On chciał to tylko zakończyć ;)
Chodzi o tytuł? To tylko pytanie, widz odpowiada sobie na nie sam :x
Co w Erenie było złe? To wybawca dla swojego narodu
to, jak potraktował 80% pozostałych
@@HuzedCastJak definiujesz zło? ja nie widzę w tym zła, tak jak nie widzę zła w lwie, które po przyjęciu władzy w stadzie zabija wszystkie lwiątka, które są potomstwem poprzedniego lwa-alfa. Liczba nic nie zmienia.

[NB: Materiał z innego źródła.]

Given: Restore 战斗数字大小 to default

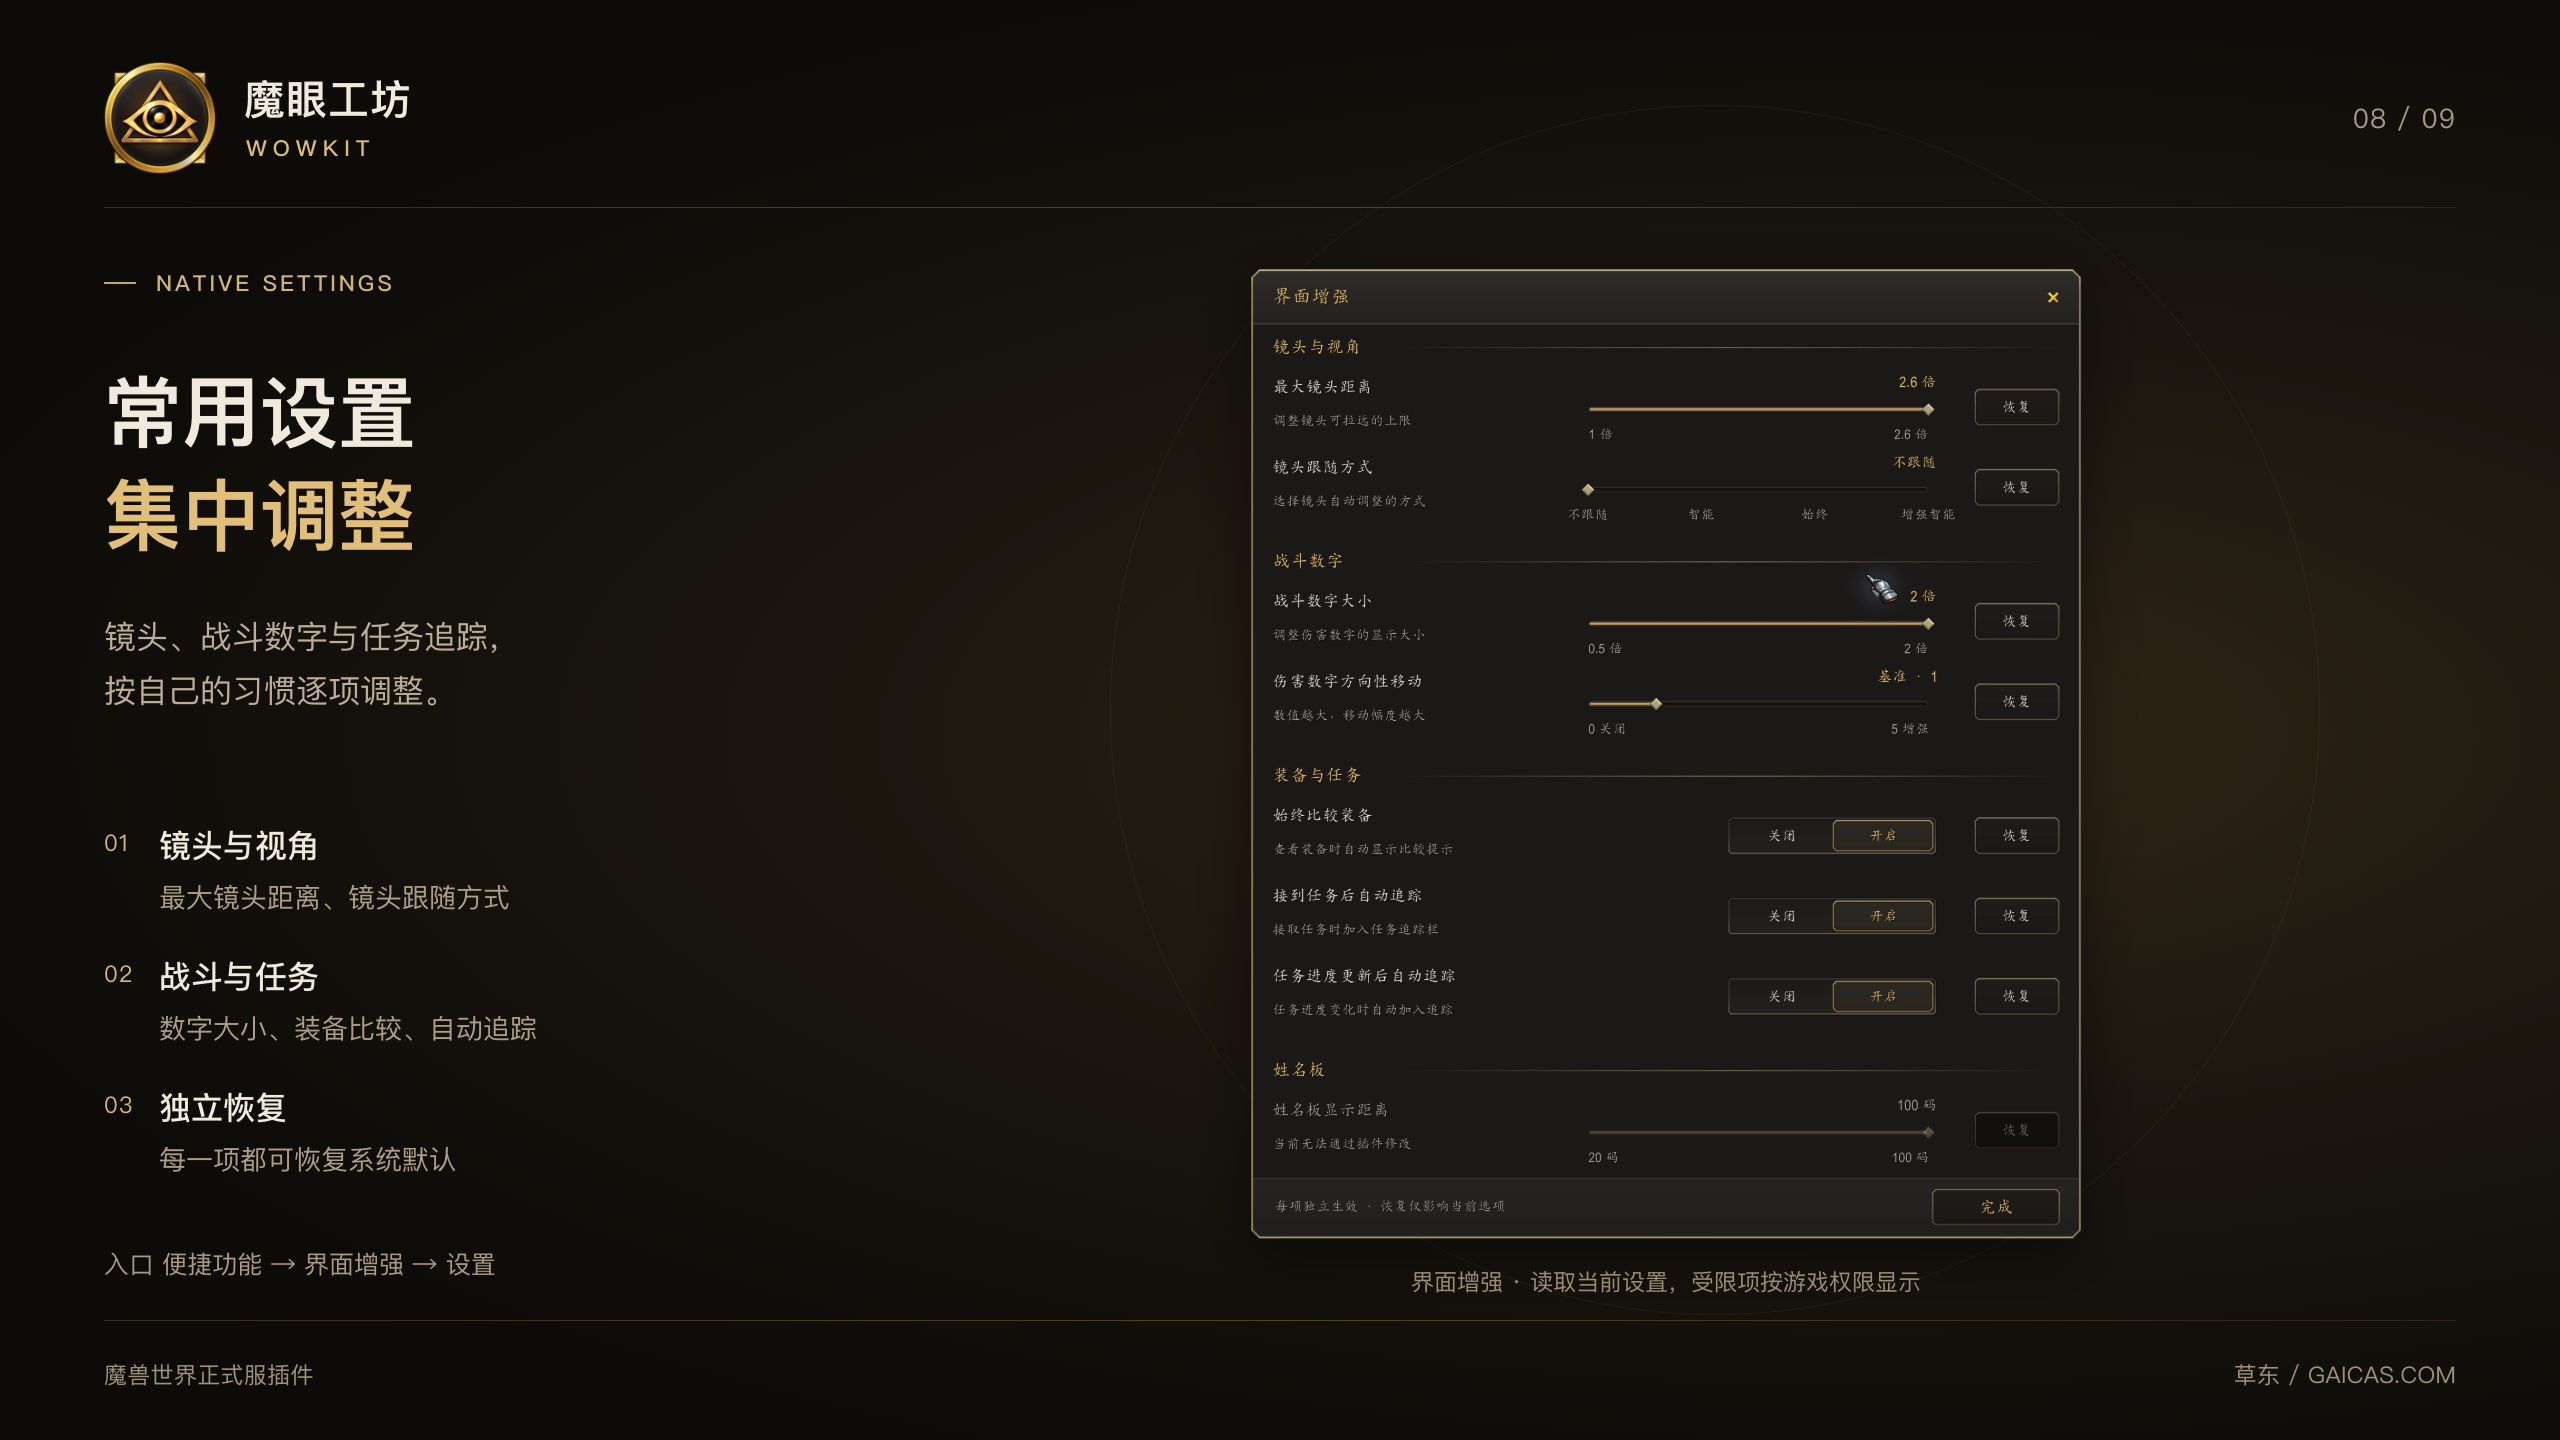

Od momentu powstania istnienia na ziemi dążyliśmy do ekspansji, do powielenia naszego władztwa nad bytem, to nie jest rzecz tylko ludzka, to jest typowe dla "życia", które odkąd się pojawiło na ziemi dążyło do przejęcie wszystkie co możliwe dla siebie, do ekspansji i do zagarnięcia każdej możliwej niszy. W serialu było powiedziane o piasku i kamieniu- one się nie rozwijają, bo nie dążą do zmiany swojej formy, do rozwoju, do ekspansji i poszerzania władztwa. To odróżnia życie od nieżycia, to je definiuje - ekspansja, rozwój poszerzanie jednym słowem. Jesteśmy nie tylko jako ludzie ale jako życie przodkiem jednej komórki które kiedyś się zbuntowała i postanowiła, że nigdy nie będzie już "piaskiem", i to ta komórka obdażyła nas życiem, ale i śmierą, ponieważ śmierci nigdy nie moglibyśmy osiągać coraz to wyższych form, i nadal bylibyśmy kopiami tej komórki, zostawialiśmy potomków dostosowanych do orzeczenia, a sami umieraliśmy, po to by nasi potomkowie mogli wydać potomstwo jeszcze bardziej dostosowane do orzeczenia, tak życie zagarnęło każda niszę na ziemi, powstały rośliny, grzyby, wirusy, bakterie, zwierzęta a ostatnich my sami. Bez śmierci nie ma życia, bo rozwoju, słabi zawsze muszą ginąć by gatunek się nie degradował. Na Galapagos dotarły kormorany, przyleciały tam i już tam zostały, ponieważ dokoła wysp było pełno ryb, a nie było żadnego zagrożenia, żadnego czynnika śmierci innego niż śmierć ze starości, nie było tam ani węży anii kotowatych anii innych drapieżników, same kormorany nie walczyły. I co się stało z tym gatunekiem- urodził się raz kormoran upośledzony, który nie potrafił latać, nie zginął, przekazał swoje geny, bo nie musiał latać by przeżyć, nie było wszak drapieżników. Dzisiaj kormorany z Galapagos są odrębnym gatunkiem - Kormoran nielotami i już nigdy nie poczują wiatru w skrzydłach. Wystarczy teraz by na wyspę dostał się drapieżnik, a cały gatunek wyginie. Takie jest życie. Namaszczylo nas wieczną walką, wiecznym widmem śmierci po to byśmy nigdy nie stali się kamieniami, byśmy wiecznie się rozwijali i poszerzali nasze władztwo. Miami wiecznie rywalizować o zasoby i życie, bo ty życie nie zostało zdegradowane i upośledzone. Nie uważam, by Eren był zły, bo jak sam powiedział urodził się na tym świecie i parł do przodu. Taki jest ten świat i to jest cecha życia. Nie uważam by ten świat był zły, złe jest nasze zmizerniałe poczucie "zła" wyrosłe z moralizatorskiej kultury postchrześcijańskiej.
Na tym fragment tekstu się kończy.